__What to work on__: Copy the data below line for line, with every character and space kept unchanged.

==== Data section ====

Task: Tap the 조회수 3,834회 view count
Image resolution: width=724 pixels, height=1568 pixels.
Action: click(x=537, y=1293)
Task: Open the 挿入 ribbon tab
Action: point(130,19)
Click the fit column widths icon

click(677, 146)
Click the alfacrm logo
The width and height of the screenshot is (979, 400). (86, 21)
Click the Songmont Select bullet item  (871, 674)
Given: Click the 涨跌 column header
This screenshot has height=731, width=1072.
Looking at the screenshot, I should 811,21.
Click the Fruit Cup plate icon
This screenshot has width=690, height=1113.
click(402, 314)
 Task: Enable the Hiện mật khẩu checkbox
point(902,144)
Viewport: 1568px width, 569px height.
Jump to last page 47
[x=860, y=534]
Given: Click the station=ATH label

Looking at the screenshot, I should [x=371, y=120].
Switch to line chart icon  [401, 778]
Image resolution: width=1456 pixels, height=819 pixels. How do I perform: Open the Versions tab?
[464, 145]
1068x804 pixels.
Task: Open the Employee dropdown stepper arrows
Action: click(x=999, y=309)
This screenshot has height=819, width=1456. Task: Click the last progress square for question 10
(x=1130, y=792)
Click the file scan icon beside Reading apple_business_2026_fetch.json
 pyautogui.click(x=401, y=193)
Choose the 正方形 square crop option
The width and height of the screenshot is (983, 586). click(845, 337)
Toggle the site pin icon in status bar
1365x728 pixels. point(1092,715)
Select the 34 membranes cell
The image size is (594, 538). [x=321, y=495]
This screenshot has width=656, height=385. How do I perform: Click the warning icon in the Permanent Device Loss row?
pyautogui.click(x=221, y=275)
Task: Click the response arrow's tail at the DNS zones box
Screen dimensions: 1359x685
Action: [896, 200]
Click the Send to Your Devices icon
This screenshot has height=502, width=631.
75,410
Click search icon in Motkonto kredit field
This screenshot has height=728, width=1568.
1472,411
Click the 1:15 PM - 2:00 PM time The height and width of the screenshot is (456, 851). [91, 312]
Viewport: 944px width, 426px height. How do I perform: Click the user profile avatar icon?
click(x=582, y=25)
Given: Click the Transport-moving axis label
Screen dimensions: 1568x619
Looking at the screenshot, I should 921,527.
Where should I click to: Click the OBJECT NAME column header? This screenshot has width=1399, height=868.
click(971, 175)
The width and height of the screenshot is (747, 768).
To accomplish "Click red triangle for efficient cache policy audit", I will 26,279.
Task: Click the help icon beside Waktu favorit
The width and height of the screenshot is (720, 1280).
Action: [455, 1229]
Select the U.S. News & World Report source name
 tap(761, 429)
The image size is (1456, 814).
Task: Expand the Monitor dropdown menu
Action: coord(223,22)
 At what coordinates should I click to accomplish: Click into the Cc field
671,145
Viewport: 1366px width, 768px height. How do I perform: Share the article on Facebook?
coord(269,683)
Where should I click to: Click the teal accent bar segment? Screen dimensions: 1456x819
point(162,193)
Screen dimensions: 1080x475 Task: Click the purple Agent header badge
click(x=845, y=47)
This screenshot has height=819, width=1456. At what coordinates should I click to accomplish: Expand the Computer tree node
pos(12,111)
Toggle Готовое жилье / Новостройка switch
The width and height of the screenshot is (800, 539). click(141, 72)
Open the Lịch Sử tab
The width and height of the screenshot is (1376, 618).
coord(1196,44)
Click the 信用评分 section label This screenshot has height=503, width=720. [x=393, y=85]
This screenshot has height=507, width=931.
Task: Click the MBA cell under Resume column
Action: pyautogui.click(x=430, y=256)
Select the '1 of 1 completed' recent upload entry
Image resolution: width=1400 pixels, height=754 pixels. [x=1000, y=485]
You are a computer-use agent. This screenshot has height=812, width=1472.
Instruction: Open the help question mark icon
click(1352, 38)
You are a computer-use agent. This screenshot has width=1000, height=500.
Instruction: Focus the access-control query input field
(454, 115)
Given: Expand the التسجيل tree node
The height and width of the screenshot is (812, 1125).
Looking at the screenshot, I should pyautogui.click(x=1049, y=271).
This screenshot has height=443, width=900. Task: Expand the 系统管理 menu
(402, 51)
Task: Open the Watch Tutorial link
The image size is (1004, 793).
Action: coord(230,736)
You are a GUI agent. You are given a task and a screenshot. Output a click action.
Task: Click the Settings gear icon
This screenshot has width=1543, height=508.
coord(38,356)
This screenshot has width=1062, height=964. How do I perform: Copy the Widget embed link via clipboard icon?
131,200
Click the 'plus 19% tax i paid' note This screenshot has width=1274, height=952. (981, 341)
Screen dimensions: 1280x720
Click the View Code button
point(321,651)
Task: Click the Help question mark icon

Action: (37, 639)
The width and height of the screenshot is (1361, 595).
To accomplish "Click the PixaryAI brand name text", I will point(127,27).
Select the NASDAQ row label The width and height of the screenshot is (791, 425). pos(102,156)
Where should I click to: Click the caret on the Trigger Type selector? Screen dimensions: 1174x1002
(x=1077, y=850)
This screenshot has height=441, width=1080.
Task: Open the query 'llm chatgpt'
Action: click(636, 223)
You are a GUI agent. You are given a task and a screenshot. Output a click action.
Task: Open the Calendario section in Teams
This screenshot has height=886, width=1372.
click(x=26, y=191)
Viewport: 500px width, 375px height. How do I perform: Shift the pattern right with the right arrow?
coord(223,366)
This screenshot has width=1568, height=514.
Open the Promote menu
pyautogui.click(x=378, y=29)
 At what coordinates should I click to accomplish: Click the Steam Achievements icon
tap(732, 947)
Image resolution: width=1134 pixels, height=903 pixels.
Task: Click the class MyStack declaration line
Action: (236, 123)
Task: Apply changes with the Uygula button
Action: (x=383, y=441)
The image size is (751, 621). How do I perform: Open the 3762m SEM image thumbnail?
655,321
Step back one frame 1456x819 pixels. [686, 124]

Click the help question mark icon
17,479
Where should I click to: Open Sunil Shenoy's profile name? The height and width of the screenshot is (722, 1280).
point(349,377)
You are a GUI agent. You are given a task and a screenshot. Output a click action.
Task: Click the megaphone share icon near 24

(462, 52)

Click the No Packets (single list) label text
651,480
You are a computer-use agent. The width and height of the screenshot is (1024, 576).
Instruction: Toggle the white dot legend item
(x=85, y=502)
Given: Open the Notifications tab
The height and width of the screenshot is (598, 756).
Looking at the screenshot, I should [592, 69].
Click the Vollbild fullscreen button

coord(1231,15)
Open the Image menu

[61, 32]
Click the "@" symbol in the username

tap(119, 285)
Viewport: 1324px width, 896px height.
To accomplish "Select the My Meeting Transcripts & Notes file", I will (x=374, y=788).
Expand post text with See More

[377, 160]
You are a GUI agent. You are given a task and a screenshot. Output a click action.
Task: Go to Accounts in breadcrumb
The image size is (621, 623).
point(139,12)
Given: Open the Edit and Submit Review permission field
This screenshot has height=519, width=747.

====

__Solution below__:
Task: Tap the 조회수 3,834회 view count
Image resolution: width=724 pixels, height=1568 pixels.
Action: click(x=537, y=1293)
Task: Open the 挿入 ribbon tab
Action: point(130,19)
Click the fit column widths icon

click(677, 146)
Click the alfacrm logo
The width and height of the screenshot is (979, 400). (86, 21)
Click the Songmont Select bullet item  (871, 674)
Given: Click the 涨跌 column header
This screenshot has height=731, width=1072.
Looking at the screenshot, I should 811,21.
Click the Fruit Cup plate icon
This screenshot has width=690, height=1113.
click(402, 314)
 Task: Enable the Hiện mật khẩu checkbox
point(902,144)
Viewport: 1568px width, 569px height.
Jump to last page 47
[x=860, y=534]
Given: Click the station=ATH label

Looking at the screenshot, I should [x=371, y=120].
Switch to line chart icon  [401, 778]
Image resolution: width=1456 pixels, height=819 pixels. How do I perform: Open the Versions tab?
[464, 145]
1068x804 pixels.
Task: Open the Employee dropdown stepper arrows
Action: click(x=999, y=309)
This screenshot has height=819, width=1456. Task: Click the last progress square for question 10
(x=1130, y=792)
Click the file scan icon beside Reading apple_business_2026_fetch.json
 pyautogui.click(x=401, y=193)
Choose the 正方形 square crop option
The width and height of the screenshot is (983, 586). click(845, 337)
Toggle the site pin icon in status bar
1365x728 pixels. point(1092,715)
Select the 34 membranes cell
The image size is (594, 538). [x=321, y=495]
This screenshot has width=656, height=385. How do I perform: Click the warning icon in the Permanent Device Loss row?
pyautogui.click(x=221, y=275)
Task: Click the response arrow's tail at the DNS zones box
Screen dimensions: 1359x685
Action: [896, 200]
Click the Send to Your Devices icon
This screenshot has height=502, width=631.
75,410
Click search icon in Motkonto kredit field
This screenshot has height=728, width=1568.
1472,411
Click the 1:15 PM - 2:00 PM time The height and width of the screenshot is (456, 851). [91, 312]
Viewport: 944px width, 426px height. How do I perform: Click the user profile avatar icon?
click(x=582, y=25)
Given: Click the Transport-moving axis label
Screen dimensions: 1568x619
Looking at the screenshot, I should 921,527.
Where should I click to: Click the OBJECT NAME column header? This screenshot has width=1399, height=868.
click(971, 175)
The width and height of the screenshot is (747, 768).
To accomplish "Click red triangle for efficient cache policy audit", I will 26,279.
Task: Click the help icon beside Waktu favorit
The width and height of the screenshot is (720, 1280).
Action: [455, 1229]
Select the U.S. News & World Report source name
 tap(761, 429)
The image size is (1456, 814).
Task: Expand the Monitor dropdown menu
Action: coord(223,22)
 At what coordinates should I click to accomplish: Click into the Cc field
671,145
Viewport: 1366px width, 768px height. How do I perform: Share the article on Facebook?
coord(269,683)
Where should I click to: Click the teal accent bar segment? Screen dimensions: 1456x819
point(162,193)
Screen dimensions: 1080x475 Task: Click the purple Agent header badge
click(x=845, y=47)
This screenshot has height=819, width=1456. At what coordinates should I click to accomplish: Expand the Computer tree node
pos(12,111)
Toggle Готовое жилье / Новостройка switch
The width and height of the screenshot is (800, 539). click(141, 72)
Open the Lịch Sử tab
The width and height of the screenshot is (1376, 618).
coord(1196,44)
Click the 信用评分 section label This screenshot has height=503, width=720. [x=393, y=85]
This screenshot has height=507, width=931.
Task: Click the MBA cell under Resume column
Action: pyautogui.click(x=430, y=256)
Select the '1 of 1 completed' recent upload entry
Image resolution: width=1400 pixels, height=754 pixels. [x=1000, y=485]
You are a computer-use agent. This screenshot has height=812, width=1472.
Instruction: Open the help question mark icon
click(1352, 38)
You are a computer-use agent. This screenshot has width=1000, height=500.
Instruction: Focus the access-control query input field
(454, 115)
Given: Expand the التسجيل tree node
The height and width of the screenshot is (812, 1125).
Looking at the screenshot, I should pyautogui.click(x=1049, y=271).
This screenshot has height=443, width=900. Task: Expand the 系统管理 menu
(402, 51)
Task: Open the Watch Tutorial link
The image size is (1004, 793).
Action: coord(230,736)
You are a GUI agent. You are given a task and a screenshot. Output a click action.
Task: Click the Settings gear icon
This screenshot has width=1543, height=508.
coord(38,356)
This screenshot has width=1062, height=964. How do I perform: Copy the Widget embed link via clipboard icon?
131,200
Click the 'plus 19% tax i paid' note This screenshot has width=1274, height=952. (981, 341)
Screen dimensions: 1280x720
Click the View Code button
point(321,651)
Task: Click the Help question mark icon

Action: (37, 639)
The width and height of the screenshot is (1361, 595).
To accomplish "Click the PixaryAI brand name text", I will point(127,27).
Select the NASDAQ row label The width and height of the screenshot is (791, 425). pos(102,156)
Where should I click to: Click the caret on the Trigger Type selector? Screen dimensions: 1174x1002
(x=1077, y=850)
This screenshot has height=441, width=1080.
Task: Open the query 'llm chatgpt'
Action: click(636, 223)
You are a GUI agent. You are given a task and a screenshot. Output a click action.
Task: Open the Calendario section in Teams
This screenshot has height=886, width=1372.
click(x=26, y=191)
Viewport: 500px width, 375px height. How do I perform: Shift the pattern right with the right arrow?
coord(223,366)
This screenshot has width=1568, height=514.
Open the Promote menu
pyautogui.click(x=378, y=29)
 At what coordinates should I click to accomplish: Click the Steam Achievements icon
tap(732, 947)
Image resolution: width=1134 pixels, height=903 pixels.
Task: Click the class MyStack declaration line
Action: (236, 123)
Task: Apply changes with the Uygula button
Action: (x=383, y=441)
The image size is (751, 621). How do I perform: Open the 3762m SEM image thumbnail?
655,321
Step back one frame 1456x819 pixels. [686, 124]

Click the help question mark icon
17,479
Where should I click to: Open Sunil Shenoy's profile name? The height and width of the screenshot is (722, 1280).
point(349,377)
You are a GUI agent. You are given a task and a screenshot. Output a click action.
Task: Click the megaphone share icon near 24

(462, 52)

Click the No Packets (single list) label text
651,480
You are a computer-use agent. The width and height of the screenshot is (1024, 576).
Instruction: Toggle the white dot legend item
(x=85, y=502)
Given: Open the Notifications tab
The height and width of the screenshot is (598, 756).
Looking at the screenshot, I should [592, 69].
Click the Vollbild fullscreen button

coord(1231,15)
Open the Image menu

[61, 32]
Click the "@" symbol in the username

tap(119, 285)
Viewport: 1324px width, 896px height.
To accomplish "Select the My Meeting Transcripts & Notes file", I will (x=374, y=788).
Expand post text with See More

[377, 160]
You are a GUI agent. You are given a task and a screenshot. Output a click action.
Task: Go to Accounts in breadcrumb
The image size is (621, 623).
point(139,12)
Given: Open the Edit and Submit Review permission field
This screenshot has height=519, width=747.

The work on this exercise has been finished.